Após 48h de silêncio, OAB do Acre informa que abriu processo contra advogado preso em motel

A Ordem dos Advogados do Brasil – Seccional Acre divulgou nesta quarta-feira de cinzas, 18, uma nota pública sobre a prisão do advogado Aluísio Veras de Almeida Neto, detido em flagrante sob suspeita de estupro e cárcere privado em Rio Branco. A manifestação oficial foi publicada cerca de 48 horas após o ocorrido, registrado na segunda-feira (16).


No comunicado, a OAB/AC informa que, “desde a primeira comunicação formal sobre a ocorrência”, atuou de maneira “imediata e institucional” para assegurar a observância das prerrogativas profissionais, nos termos da Lei nº 8.906/1994 (Estatuto da Advocacia). Paralelamente, segundo a entidade, foram adotadas providências internas para apuração responsável dos fatos e de eventuais implicações ético-disciplinares.

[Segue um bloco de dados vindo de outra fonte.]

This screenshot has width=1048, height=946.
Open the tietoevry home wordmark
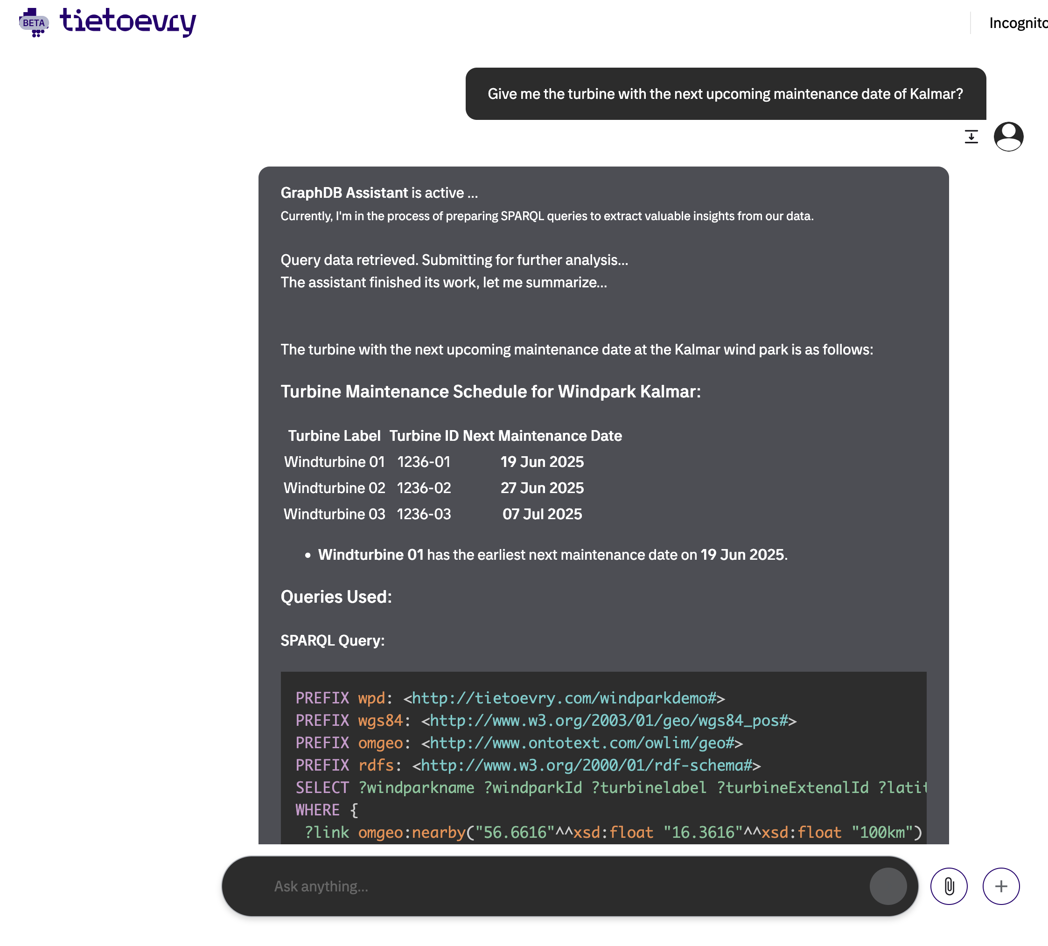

O curioso é que a entidade somente comunicou à imprensa medidas 48 horas após o ocorrido, em meio às críticas nas redes sociais de internautas acerca do silêncio da instituição.

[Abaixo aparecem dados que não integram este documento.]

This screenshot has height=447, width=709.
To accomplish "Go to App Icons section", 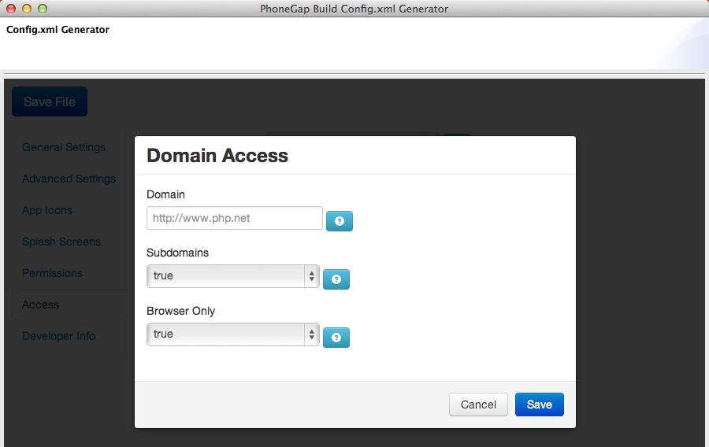I will point(47,210).
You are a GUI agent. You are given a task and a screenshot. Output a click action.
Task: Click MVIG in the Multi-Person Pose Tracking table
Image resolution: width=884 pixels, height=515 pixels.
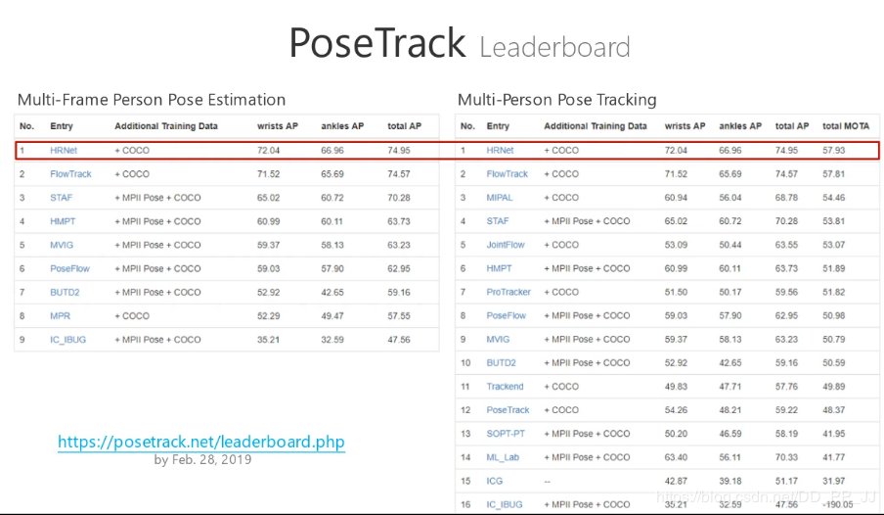(498, 339)
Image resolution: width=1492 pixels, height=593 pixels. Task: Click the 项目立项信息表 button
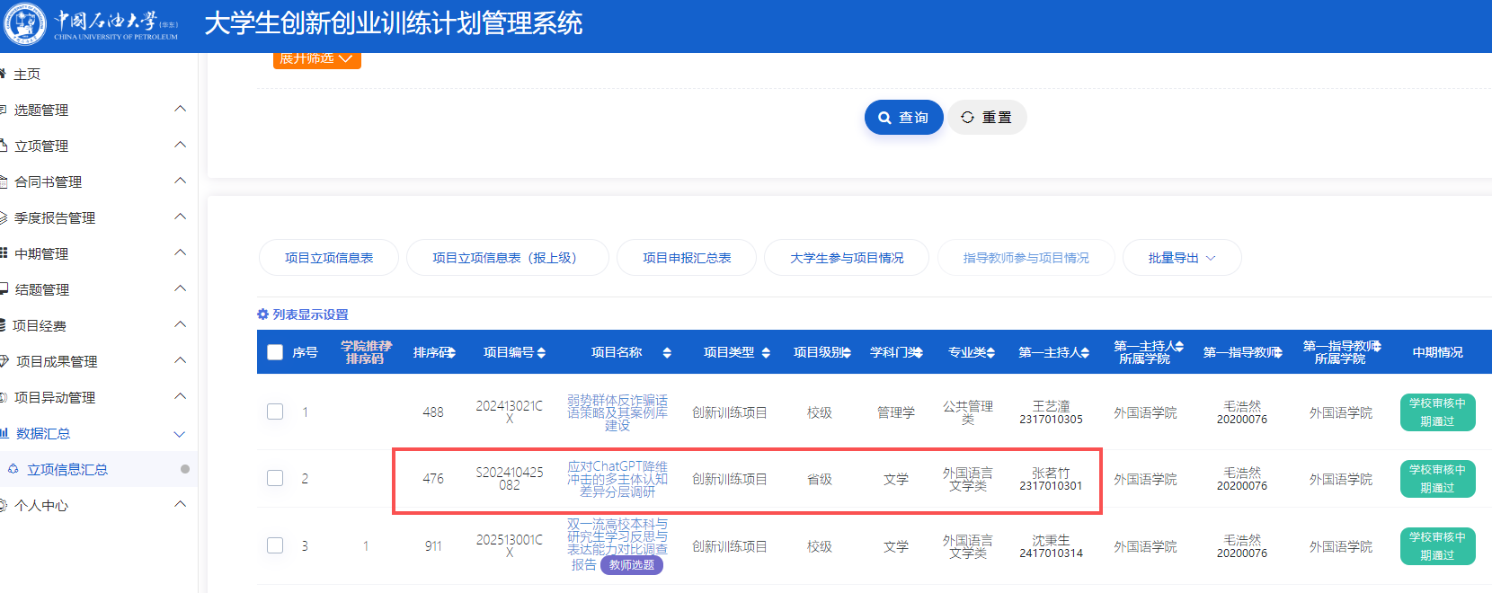(328, 258)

A nota afirma que, após análise preliminar das informações disponíveis, foi instaurado processo ético-disciplinar contra o advogado, assegurando-lhe o contraditório e a ampla defesa. A seccional também reforça o compromisso com “a moralidade, a verdade, a responsabilidade institucional e o respeito incondicional à Constituição”, destacando que atua com equilíbrio ao garantir prerrogativas e, ao mesmo tempo, adotar medidas institucionais necessárias à proteção da advocacia e da sociedade.


O documento é assinado pelo presidente da OAB/AC, Rodrigo Aiache, pela vice-presidente e coordenadora de Defesa de Prerrogativas, Thais Silva de Moura Barros, e pelo presidente da Comissão de Defesa, Assistência e Prerrogativas, Carlos Roberto Lima de Medeiros.


De acordo com informações divulgadas pelo ac24horas, o advogado foi preso no início da tarde de segunda-feira (16), após a Polícia Militar ser acionada por um jovem peruano, de 18 anos, que afirmou ter sido vítima de abuso sexual e mantido em cárcere privado dentro de um motel da capital.


Segundo relato da autoridade policial, a vítima e o suspeito foram encontrados trancados no banheiro do estabelecimento. O jovem relatou que havia marcado o encontro por meio de um aplicativo, inicialmente para consumir bebidas alcoólicas, mas que teria sido ameaçado após recusar investidas sexuais. Ele também afirmou ter se assustado ao perceber que o advogado utilizava tornozeleira eletrônica.


O caso foi encaminhado à Delegacia Central de Flagrantes (Defla), onde o suspeito foi apresentado. A defesa do advogado não havia se manifestado até a última atualização das reportagens sobre o caso.